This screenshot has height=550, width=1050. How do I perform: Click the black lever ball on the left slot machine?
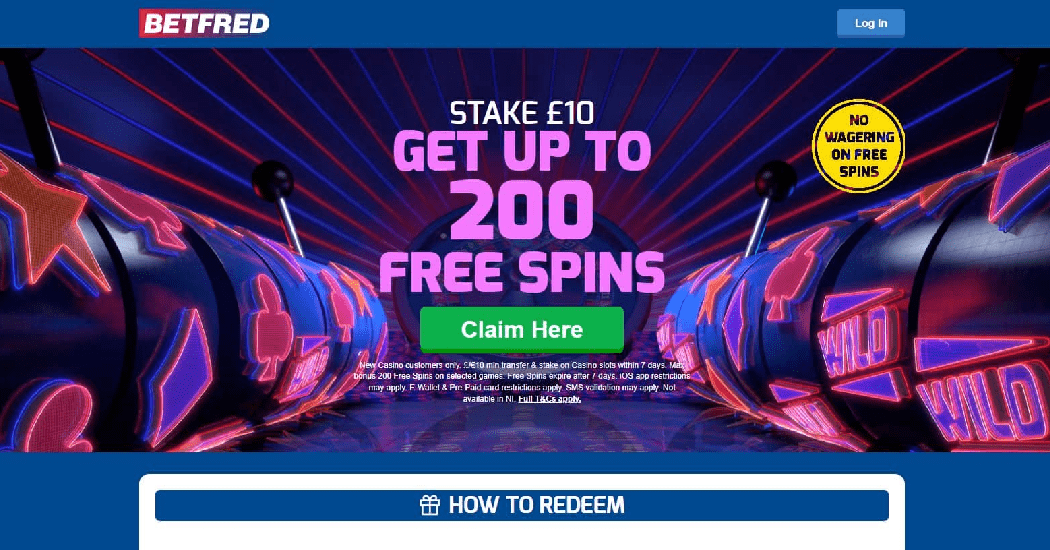tap(273, 181)
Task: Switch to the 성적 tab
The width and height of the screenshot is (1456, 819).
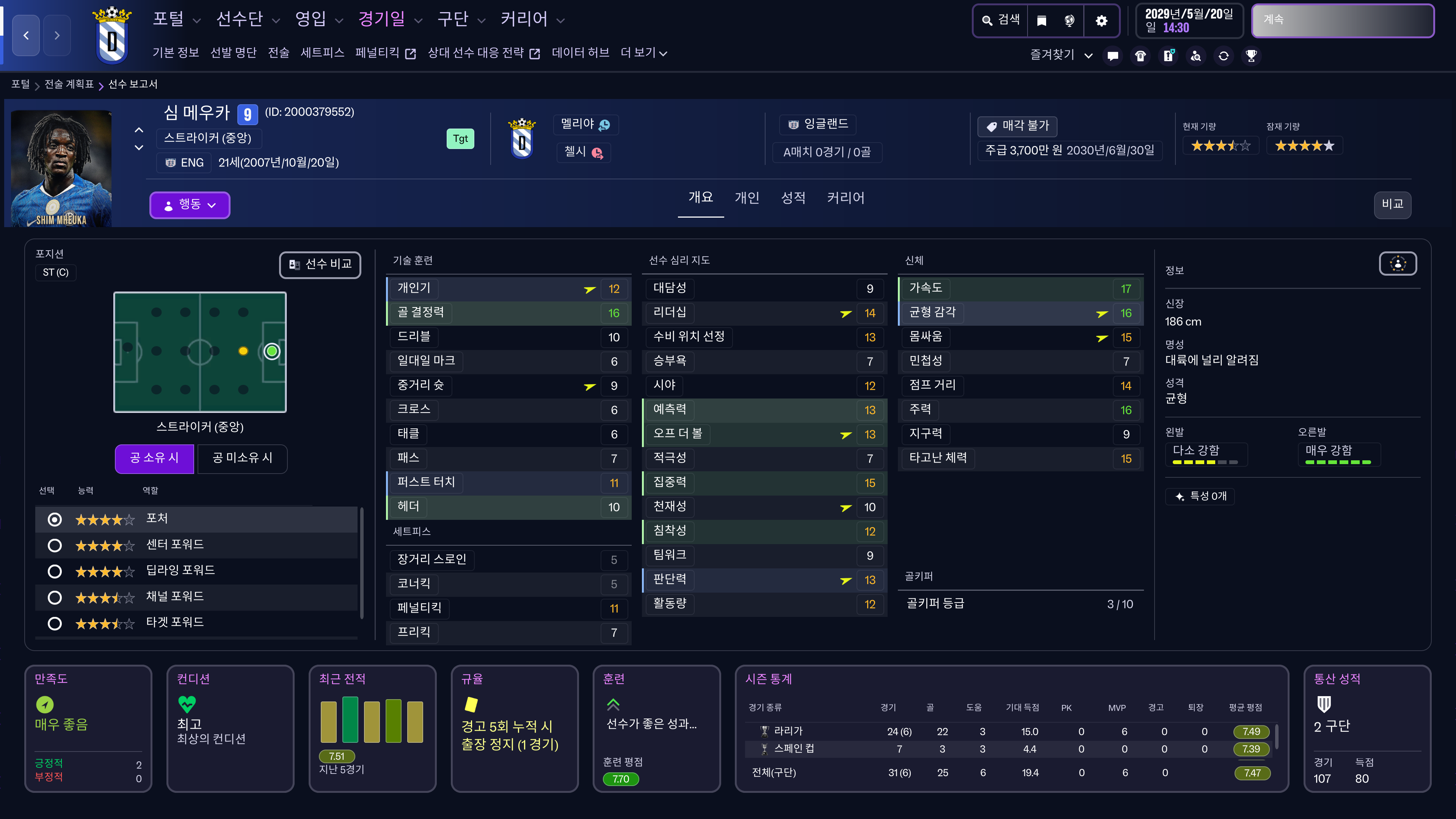Action: (792, 198)
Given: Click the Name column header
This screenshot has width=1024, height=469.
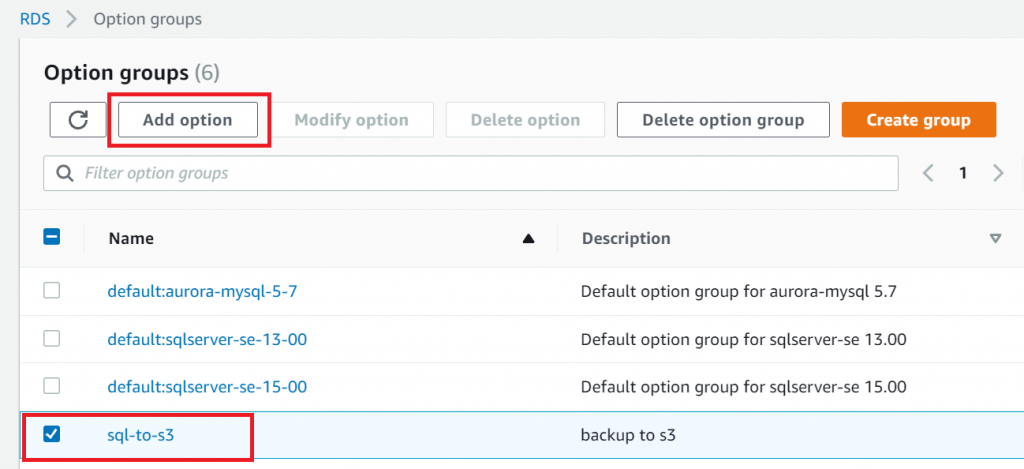Looking at the screenshot, I should coord(131,239).
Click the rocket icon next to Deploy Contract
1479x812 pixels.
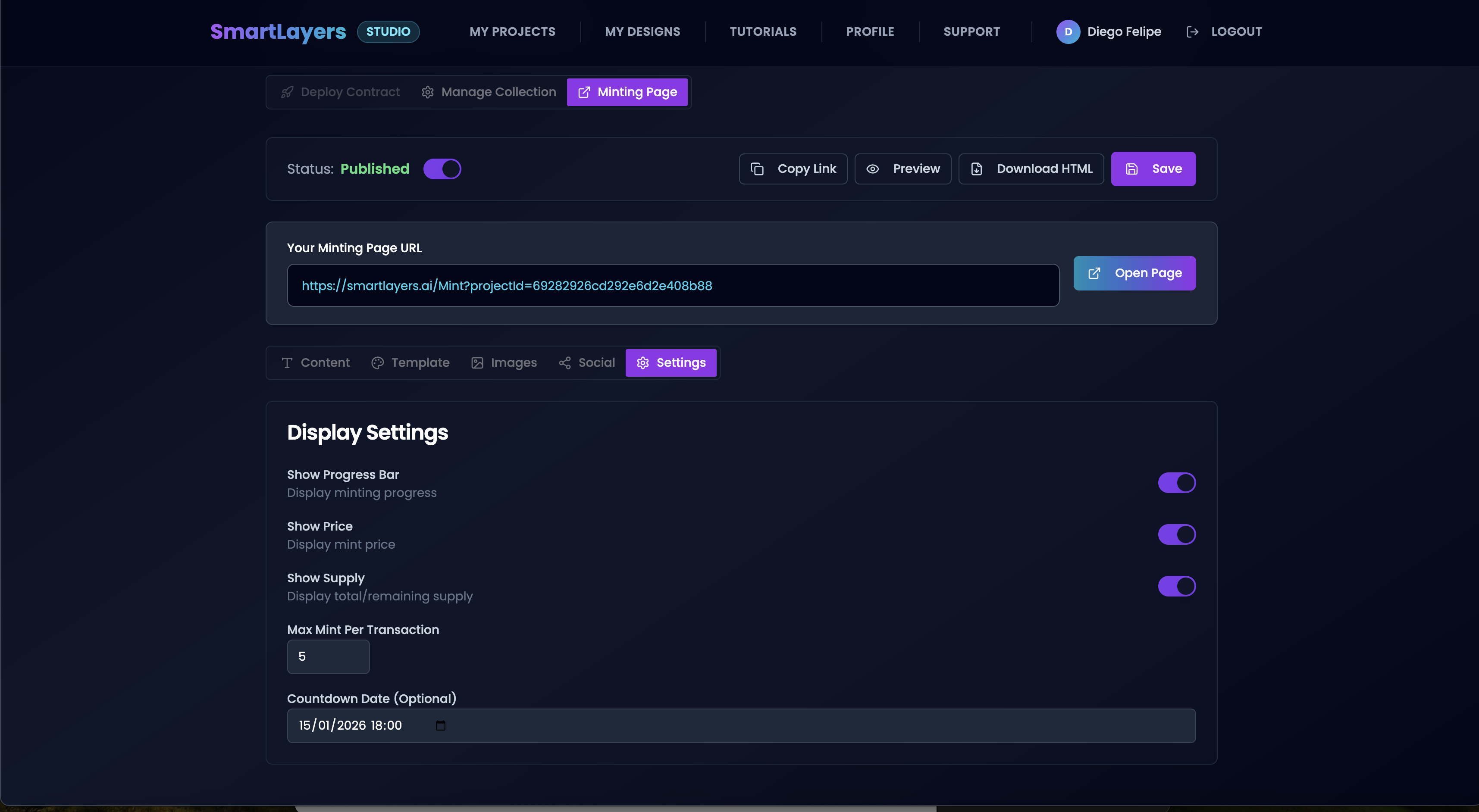click(287, 92)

****************************************

Consignes de travail: Présentez l'ensemble du matériel ci-dessus sous forme de liste JSON de chaînes, avec une chaîne par ligne et sans les lignes vides. Laissez les images de côté.

Résultat obtenu:
[
  "This screenshot has height=550, width=1050. How do I perform: Click the black lever ball on the left slot machine?",
  "tap(273, 181)",
  "Task: Switch to the 성적 tab",
  "The width and height of the screenshot is (1456, 819).",
  "Action: (792, 198)",
  "Given: Click the Name column header",
  "This screenshot has width=1024, height=469.",
  "Looking at the screenshot, I should coord(131,239).",
  "Click the rocket icon next to Deploy Contract",
  "1479x812 pixels.",
  "click(287, 92)"
]